Article ID: | iaor20062594 |
Country: | United Kingdom |
Volume: | 14 |
Issue: | 1 |
Start Page Number: | 3 |
End Page Number: | 30 |
Publication Date: | Jan 2003 |
Journal: | IMA Journal of Management Mathematics (Print) |
Authors: | Williams Terry |
Keywords: | history |
This paper looks at the contribution that mathematical modelling has made to project management over the past 50 years, and the contribution it is currently making and can make in the future. Project Management started with well-defined foundations posing precise, well-defined problems. In its growing phase, modellers played an essential role in taking the problems defined by the project-management world and offering solutions, from the original PERT, through resource allocation and levelling procedures, Monte-Carlo simulation models, criticality analyses and so on.
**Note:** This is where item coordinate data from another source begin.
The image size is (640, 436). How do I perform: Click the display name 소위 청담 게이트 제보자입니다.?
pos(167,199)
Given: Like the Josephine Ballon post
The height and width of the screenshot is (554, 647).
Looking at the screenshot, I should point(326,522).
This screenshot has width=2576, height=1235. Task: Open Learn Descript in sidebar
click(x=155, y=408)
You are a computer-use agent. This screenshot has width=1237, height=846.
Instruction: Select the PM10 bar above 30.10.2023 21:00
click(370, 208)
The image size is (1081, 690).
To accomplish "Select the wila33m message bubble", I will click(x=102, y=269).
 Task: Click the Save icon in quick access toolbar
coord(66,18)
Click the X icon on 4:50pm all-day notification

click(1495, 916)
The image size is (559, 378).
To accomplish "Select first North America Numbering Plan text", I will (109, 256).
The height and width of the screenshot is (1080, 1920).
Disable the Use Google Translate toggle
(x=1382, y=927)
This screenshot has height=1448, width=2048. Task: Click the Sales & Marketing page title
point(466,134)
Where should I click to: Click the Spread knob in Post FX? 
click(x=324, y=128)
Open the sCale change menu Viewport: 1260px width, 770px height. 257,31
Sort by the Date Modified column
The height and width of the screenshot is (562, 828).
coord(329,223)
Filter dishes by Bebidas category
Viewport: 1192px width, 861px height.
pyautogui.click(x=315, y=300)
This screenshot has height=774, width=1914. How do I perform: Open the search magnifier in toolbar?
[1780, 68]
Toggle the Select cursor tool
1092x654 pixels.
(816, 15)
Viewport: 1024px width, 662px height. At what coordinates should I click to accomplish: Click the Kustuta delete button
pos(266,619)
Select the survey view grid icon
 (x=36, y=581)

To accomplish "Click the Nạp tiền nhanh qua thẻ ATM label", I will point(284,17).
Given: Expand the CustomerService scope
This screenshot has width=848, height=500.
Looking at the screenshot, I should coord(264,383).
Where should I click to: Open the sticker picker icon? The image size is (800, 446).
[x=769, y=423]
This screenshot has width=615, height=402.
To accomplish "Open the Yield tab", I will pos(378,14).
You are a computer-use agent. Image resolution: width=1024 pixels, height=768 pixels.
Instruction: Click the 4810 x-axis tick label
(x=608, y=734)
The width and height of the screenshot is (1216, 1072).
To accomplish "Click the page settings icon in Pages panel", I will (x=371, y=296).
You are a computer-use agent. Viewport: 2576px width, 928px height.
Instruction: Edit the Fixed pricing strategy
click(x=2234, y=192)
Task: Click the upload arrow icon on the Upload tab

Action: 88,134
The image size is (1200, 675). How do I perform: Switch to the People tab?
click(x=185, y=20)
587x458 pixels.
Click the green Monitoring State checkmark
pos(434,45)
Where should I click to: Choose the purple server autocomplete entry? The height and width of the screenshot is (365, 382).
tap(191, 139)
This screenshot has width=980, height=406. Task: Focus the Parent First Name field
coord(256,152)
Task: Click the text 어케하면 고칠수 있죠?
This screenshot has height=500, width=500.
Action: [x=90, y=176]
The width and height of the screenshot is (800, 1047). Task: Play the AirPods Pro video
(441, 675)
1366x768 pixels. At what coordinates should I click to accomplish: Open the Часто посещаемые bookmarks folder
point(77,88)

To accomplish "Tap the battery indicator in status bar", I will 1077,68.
Since then, however, while the project management field itself has tried to establish its procedures, keeping to its philosophical stance, much of the mathematical-modelling world has continued along its trajectory, producing ever more complex solutions to ever more complex models, motivated by mathematical impressiveness rather than the need to solve real-world problems. This paper outlines much of this work, some of which does find its way into project-network software but much of which languishes in journals. However, over the last decade or so, Operational Researchers have begun to build models of projects that are systemic and dynamic and explain many of the behaviours of projects that conventional decomposition models do not; and at the same time, some of the Project Management world has started to realise the limitations of its philosophical stance and started looking to build new theory for modern, complex, dynamic projects. As these two trends come together, it is essential that modellers are at the forefront of building this new theory.